Фото — Imageforum/Leta Фото — Imageforum/Leta

А в чем разница между тем, чтобы идти пешком – и оставаться на месте?

Сейчас я не могу привести серьезных аргументов, ибо, путешествуя пешком, я совершаю только определенные вещи, которым присущ экзистенциальный смысл, значимость.

Так было, когда вы пешком шли к Лотте Айснер?

Да, примерно. Лотте Айснер было тогда 80 лет, она в Париже лежала на смертном одре. Кто-то из друзей позвонил мне и сказал, что я должен лететь туда ближайшим же самолетом. Я положил трубку и сказал: «Нет, самолетом никогда». Я должен был идти пешком, и мне было безразлично, что это какая-то тысяча километров, что с запада угрожает ветер и снежная буря. Это был бунт против смерти. Я знал, что она не может умереть. Не имеет права. Я ей не разрешаю, мы сейчас не можем допустить, чтобы она умерла. И я знал, что когда приду в Париж, она уже выпишется из больницы. Речь не о суеверии, речь об убежденности. Когда я пришел в Париж, она действительно уже выписалась из больницы и прожила еще восемь лет. И когда ей было уже под девяносто, в шутку она мне сказала: «Послушайте, Вернер, надо мной все еще висит ваше заклятье, запрещающее мне умереть. Но я почти ослепла, передвигаюсь с трудом, не могу больше ни читать, ни смотреть фильмы. Я пожила достаточно, и вы должны снять с меня заклятье, настало самое подходящее время умереть». Я сказал: «Да, Лотте, естественно, теперь вы можете умереть». Она пила чай и смеялась. Через три недели она умерла.

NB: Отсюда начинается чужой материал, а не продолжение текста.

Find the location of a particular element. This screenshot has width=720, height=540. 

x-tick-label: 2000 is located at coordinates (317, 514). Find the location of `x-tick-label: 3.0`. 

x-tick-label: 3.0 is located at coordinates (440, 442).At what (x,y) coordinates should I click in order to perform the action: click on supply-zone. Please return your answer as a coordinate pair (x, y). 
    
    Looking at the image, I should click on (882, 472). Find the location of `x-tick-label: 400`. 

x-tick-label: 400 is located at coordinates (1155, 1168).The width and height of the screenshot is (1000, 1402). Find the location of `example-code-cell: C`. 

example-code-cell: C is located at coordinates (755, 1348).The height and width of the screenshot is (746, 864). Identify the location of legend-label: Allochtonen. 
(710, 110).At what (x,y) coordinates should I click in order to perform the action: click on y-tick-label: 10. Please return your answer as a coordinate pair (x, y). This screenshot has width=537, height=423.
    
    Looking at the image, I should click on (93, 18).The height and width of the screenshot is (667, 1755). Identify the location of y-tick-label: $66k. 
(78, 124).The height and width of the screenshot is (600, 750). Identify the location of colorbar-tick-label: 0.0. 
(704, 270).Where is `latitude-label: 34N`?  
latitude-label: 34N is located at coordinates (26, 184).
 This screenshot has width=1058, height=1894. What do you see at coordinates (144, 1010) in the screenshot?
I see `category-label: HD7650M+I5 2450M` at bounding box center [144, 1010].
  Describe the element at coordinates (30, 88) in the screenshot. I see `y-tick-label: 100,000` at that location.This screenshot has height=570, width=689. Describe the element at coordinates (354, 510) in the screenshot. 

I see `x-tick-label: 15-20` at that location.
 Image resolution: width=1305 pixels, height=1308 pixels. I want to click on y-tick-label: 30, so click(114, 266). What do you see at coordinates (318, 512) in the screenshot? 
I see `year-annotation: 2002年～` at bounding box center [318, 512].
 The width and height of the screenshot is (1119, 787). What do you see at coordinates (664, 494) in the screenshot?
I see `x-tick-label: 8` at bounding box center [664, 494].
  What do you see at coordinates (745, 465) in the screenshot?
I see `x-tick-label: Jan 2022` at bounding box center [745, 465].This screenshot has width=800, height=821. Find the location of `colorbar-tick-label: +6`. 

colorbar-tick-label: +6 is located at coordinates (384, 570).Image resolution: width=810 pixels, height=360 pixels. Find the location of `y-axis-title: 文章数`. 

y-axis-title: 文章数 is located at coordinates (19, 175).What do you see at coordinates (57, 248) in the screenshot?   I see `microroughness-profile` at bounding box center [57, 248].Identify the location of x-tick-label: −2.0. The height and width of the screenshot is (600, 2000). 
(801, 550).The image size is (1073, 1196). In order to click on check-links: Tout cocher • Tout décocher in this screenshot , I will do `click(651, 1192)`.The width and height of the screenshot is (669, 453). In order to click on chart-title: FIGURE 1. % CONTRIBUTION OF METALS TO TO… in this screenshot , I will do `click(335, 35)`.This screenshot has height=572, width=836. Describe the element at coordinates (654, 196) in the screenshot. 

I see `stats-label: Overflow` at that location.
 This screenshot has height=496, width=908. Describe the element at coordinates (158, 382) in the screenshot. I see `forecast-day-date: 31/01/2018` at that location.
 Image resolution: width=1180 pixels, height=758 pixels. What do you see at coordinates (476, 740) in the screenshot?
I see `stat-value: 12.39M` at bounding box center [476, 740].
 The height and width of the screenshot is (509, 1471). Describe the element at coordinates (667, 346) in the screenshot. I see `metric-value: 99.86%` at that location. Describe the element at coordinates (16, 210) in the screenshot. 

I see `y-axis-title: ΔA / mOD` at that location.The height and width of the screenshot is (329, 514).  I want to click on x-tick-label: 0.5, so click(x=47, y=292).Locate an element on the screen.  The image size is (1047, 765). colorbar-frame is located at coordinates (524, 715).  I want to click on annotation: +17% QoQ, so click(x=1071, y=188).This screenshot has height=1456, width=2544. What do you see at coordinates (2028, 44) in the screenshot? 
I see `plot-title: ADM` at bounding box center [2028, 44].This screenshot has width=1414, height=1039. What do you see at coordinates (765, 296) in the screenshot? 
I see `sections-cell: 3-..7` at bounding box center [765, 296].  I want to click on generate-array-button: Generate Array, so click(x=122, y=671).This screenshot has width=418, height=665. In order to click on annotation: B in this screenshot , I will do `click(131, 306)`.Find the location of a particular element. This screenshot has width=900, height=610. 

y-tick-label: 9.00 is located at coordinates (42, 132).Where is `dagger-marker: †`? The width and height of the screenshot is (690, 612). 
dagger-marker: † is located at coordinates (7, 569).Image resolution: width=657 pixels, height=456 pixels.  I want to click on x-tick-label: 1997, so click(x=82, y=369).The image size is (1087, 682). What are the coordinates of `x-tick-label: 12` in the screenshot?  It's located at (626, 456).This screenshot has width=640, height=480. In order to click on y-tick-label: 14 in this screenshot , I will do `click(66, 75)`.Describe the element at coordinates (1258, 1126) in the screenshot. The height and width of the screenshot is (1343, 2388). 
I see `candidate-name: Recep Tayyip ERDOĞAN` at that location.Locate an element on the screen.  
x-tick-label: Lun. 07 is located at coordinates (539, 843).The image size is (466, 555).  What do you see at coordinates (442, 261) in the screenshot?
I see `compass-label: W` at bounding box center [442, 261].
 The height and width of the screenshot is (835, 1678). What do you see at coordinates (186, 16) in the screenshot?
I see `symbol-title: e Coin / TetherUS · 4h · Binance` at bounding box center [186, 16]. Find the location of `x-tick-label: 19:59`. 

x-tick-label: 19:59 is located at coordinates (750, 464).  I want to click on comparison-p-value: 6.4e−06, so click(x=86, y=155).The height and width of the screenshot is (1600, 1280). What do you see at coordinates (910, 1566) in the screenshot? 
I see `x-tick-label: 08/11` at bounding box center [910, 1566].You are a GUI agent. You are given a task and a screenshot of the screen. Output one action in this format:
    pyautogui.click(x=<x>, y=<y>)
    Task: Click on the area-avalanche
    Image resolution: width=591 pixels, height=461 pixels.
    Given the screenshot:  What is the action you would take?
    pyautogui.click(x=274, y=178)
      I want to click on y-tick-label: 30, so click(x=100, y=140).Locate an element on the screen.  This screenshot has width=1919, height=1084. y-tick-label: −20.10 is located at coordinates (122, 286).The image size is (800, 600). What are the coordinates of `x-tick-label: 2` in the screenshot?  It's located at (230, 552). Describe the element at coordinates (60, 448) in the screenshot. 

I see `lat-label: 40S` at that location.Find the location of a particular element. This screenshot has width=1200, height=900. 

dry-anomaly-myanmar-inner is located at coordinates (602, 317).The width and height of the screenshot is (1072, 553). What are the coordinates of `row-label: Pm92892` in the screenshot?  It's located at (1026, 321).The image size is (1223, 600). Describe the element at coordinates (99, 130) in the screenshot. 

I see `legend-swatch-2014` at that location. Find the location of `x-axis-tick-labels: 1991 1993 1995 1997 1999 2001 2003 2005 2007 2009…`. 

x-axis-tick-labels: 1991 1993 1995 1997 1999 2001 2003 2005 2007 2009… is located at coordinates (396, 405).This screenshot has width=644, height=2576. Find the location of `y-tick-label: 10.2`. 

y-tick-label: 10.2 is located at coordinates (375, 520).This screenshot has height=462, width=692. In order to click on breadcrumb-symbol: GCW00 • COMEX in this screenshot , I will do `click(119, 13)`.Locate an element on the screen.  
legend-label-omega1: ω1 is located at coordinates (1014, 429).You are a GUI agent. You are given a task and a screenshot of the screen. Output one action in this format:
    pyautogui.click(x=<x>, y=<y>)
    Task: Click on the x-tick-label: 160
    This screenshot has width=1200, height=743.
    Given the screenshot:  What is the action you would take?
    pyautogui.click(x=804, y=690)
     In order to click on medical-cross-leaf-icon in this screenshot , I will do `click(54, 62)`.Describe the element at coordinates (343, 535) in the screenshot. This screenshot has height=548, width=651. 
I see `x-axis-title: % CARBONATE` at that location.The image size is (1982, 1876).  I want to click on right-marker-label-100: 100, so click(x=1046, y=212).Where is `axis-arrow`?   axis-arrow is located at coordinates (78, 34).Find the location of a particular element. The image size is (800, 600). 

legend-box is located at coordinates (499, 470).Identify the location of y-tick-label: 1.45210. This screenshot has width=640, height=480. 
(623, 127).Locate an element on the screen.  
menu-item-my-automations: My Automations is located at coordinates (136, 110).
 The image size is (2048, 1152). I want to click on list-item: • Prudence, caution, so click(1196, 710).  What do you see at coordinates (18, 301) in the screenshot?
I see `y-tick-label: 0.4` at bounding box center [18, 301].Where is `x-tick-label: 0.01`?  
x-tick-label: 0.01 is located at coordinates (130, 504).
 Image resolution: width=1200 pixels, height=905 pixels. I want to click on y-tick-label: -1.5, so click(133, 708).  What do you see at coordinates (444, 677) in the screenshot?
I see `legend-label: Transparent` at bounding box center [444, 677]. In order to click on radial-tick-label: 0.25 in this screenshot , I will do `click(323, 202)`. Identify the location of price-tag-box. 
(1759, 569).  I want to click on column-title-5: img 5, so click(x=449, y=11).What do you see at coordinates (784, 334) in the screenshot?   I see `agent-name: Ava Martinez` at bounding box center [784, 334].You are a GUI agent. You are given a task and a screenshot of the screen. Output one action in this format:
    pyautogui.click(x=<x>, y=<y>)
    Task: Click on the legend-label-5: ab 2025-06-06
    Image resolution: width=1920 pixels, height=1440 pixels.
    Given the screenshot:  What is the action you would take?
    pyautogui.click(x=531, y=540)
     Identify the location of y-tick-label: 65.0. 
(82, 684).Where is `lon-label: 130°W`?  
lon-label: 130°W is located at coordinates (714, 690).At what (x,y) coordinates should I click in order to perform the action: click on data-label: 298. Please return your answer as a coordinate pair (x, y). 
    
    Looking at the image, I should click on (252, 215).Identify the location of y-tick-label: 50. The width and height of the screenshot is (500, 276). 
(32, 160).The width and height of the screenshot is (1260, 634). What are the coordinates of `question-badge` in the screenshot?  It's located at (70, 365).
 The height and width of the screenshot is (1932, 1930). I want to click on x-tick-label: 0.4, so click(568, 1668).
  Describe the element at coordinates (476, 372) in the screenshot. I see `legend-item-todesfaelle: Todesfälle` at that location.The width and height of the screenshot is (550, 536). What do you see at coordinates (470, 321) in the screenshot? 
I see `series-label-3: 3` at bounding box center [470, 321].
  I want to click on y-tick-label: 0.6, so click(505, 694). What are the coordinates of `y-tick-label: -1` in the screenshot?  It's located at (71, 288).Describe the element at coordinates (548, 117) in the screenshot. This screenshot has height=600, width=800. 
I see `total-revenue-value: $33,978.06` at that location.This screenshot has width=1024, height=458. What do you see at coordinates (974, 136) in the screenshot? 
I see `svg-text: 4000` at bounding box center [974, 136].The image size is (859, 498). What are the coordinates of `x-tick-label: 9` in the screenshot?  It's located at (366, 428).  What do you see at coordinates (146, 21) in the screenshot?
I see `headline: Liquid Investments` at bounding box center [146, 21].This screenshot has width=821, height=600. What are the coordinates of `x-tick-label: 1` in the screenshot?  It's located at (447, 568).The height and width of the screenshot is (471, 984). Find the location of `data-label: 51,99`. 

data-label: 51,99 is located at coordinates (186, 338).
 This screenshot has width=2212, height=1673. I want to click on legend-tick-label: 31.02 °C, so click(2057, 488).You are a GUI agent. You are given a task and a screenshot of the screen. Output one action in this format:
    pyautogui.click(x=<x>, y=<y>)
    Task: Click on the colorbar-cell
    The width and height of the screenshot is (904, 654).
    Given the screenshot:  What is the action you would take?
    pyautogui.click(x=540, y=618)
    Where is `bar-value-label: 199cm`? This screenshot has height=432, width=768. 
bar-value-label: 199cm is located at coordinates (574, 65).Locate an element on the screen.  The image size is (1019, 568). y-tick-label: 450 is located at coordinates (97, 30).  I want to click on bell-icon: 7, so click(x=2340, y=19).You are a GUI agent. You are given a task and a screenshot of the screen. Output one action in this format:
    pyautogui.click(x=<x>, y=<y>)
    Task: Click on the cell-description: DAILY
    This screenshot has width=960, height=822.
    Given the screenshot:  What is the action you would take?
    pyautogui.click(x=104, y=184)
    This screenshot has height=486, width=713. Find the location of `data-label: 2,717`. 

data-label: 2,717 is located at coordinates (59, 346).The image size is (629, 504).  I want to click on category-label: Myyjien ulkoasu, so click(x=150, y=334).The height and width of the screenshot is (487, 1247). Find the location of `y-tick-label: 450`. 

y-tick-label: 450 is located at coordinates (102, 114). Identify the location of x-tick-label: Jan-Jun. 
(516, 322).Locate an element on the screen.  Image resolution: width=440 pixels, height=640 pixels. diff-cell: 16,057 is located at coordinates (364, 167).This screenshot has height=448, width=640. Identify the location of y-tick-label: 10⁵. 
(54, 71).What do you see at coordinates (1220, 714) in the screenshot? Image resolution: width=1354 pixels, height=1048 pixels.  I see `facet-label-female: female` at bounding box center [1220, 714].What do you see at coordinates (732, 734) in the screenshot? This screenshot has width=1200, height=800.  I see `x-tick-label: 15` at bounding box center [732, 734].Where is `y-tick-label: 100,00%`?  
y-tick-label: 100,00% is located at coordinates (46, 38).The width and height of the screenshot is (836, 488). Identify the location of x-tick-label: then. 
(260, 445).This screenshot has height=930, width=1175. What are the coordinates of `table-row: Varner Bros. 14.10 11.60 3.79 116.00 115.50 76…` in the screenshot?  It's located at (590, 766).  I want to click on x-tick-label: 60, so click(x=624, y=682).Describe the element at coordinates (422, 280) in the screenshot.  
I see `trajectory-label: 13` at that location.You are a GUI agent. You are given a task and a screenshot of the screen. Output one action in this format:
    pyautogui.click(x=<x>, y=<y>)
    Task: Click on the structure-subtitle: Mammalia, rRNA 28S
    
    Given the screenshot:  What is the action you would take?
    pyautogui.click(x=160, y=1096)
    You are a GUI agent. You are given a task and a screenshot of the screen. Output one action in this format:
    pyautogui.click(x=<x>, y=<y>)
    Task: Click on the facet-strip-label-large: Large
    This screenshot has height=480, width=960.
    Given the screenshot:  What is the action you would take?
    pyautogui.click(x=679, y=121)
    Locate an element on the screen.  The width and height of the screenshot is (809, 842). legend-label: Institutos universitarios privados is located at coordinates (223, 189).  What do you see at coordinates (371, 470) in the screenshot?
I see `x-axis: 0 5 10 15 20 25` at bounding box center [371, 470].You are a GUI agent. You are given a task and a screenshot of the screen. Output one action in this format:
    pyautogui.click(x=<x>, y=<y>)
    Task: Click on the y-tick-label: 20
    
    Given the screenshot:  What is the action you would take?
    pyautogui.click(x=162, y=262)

Вы и Клаусу Кински когда-то желали смерти?

Я желал ему смерти, но не с такой интенсивностью, с какой желал жизни Лотте Айснер. Он мне был необходим, чтобы завершить съемки.

Я могу привести вам еще один простой пример, как экзистенциально важно все, что связано с путешествием пешком. Я хотел жениться на женщине и иметь от нее детей. Она жила далеко на юге, за Альпами. Я рассуждал: чтобы сообщить ей об этом, я должен или написать письмо, или полететь самолетом, или поехать поездом.

Но очень скоро мне стало ясно – взрослый мужчина, который в состоянии ходить, такое должен сказать, придя к ней пешком. И тогда я пешком пересек Альпы, пришел к ней, постучался и сказал, что я пришел пешком и есть причина, почему пешком, так как я должен задать важный вопрос. И ее ответ был «да». «Да», скорее всего, я услышал бы и по телефону, но это было бы неверно, вы понимаете, что я имею в виду?

Но почему надо было говорить женщине, что вы пришли пешком, разве шли вы не ради себя?

Если вы хотите назвать женщину своей женой и иметь от нее детей, вы же не станете сообщать ей об этом по телефону или же приехав на машине.

Это понятно, но…

Правильно. Неважно, как далеко живет эта женщина, лучше всего сделать это, придя к ней пешком. Вы, очевидно, этого не понимаете, вы ведь мужчина, но если спросить об этом женщин, они поймут сразу же.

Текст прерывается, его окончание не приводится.